Approval Process for CPQ
Conga Approvals offers the ability to set up approval processes not currently supported by Salesforce. This gives you more flexibility and visibility into approval process configuration, helping overall compliance.
Performance and Scalability
Area |
Detail |
---|---|
Multiple approval processes |
Configuring multiple approval processes reduces number of approval steps and criteria the system must execute. Use multiple approval processes for region-based, business-unit-based, or channel-based approval variations. When configuring multiple approval processes, define mutually exclusive process entry criteria so that only one process is selected for a given primary object instance. |
Approval rule entry criteria |
Specify minimum approval conditions in approval rule entry criteria for subprocess or child process steps to avoid evaluating all approval rule entries every time. |
Approval required check |
Shows users whether approval is needed for headers or line items without executing the entire approval process. Provides a mechanism to avoid approval process evaluation in many scenarios. |
Types of Approval Steps and When to Use Them
- Standard: This is the existing method for creating header-level approval steps.

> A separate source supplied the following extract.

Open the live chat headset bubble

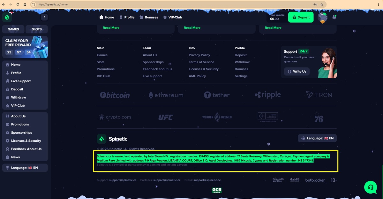coord(370,187)
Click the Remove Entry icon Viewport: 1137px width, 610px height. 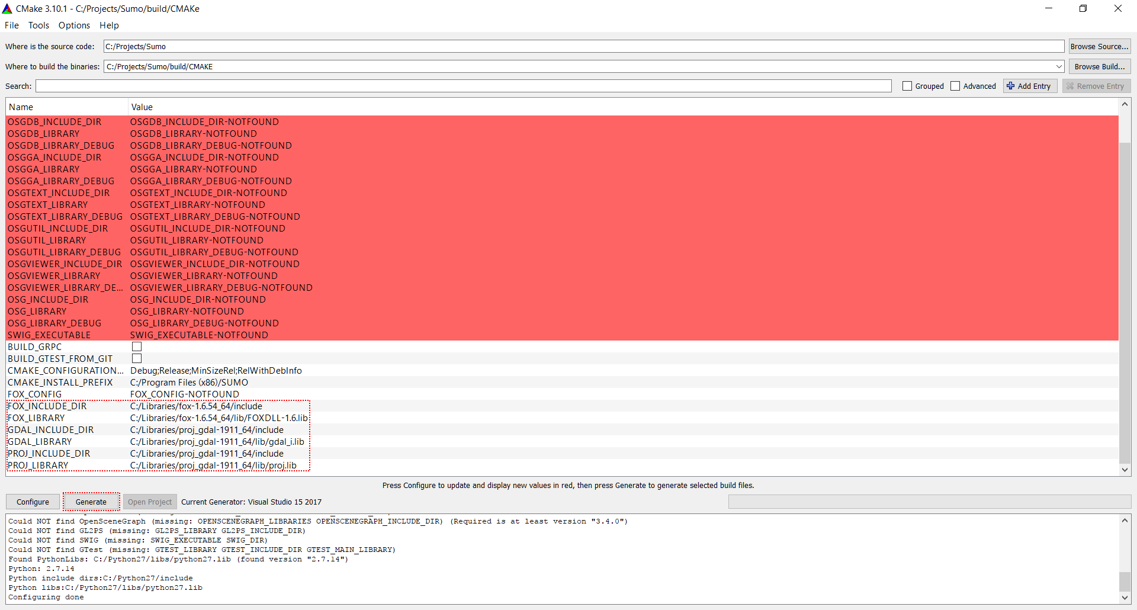(1070, 86)
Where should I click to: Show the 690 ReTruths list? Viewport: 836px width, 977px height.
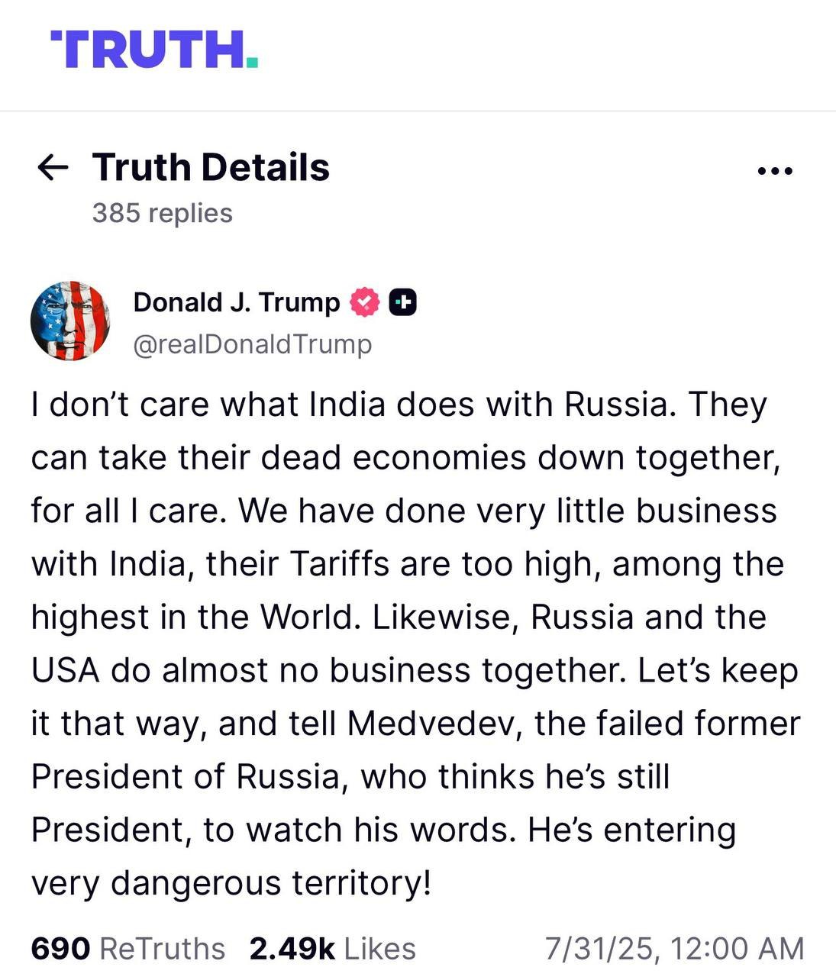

- Subprocess: Use this to select approval rules associated with the approval process's header-level context object. The assignee types are derived from the approval rule. Create a subprocess when you have multiple approvers for a set of criteria instead of defining multiple standard steps for each criterion.
- Child Process: Use this to select approval rules associated with child objects of the approval process's header-level context object, for example, to define an approval process for proposal and proposal line items. The assignee types are derived from the approval rule. Use a child process instead of a subprocess and standard step type when you want to populate the approval request with the child object line items to be approved, such as proposal line items.
It's best to use conditional criteria instead of approval dimensions and an approval matrix when creating approval rules and processes.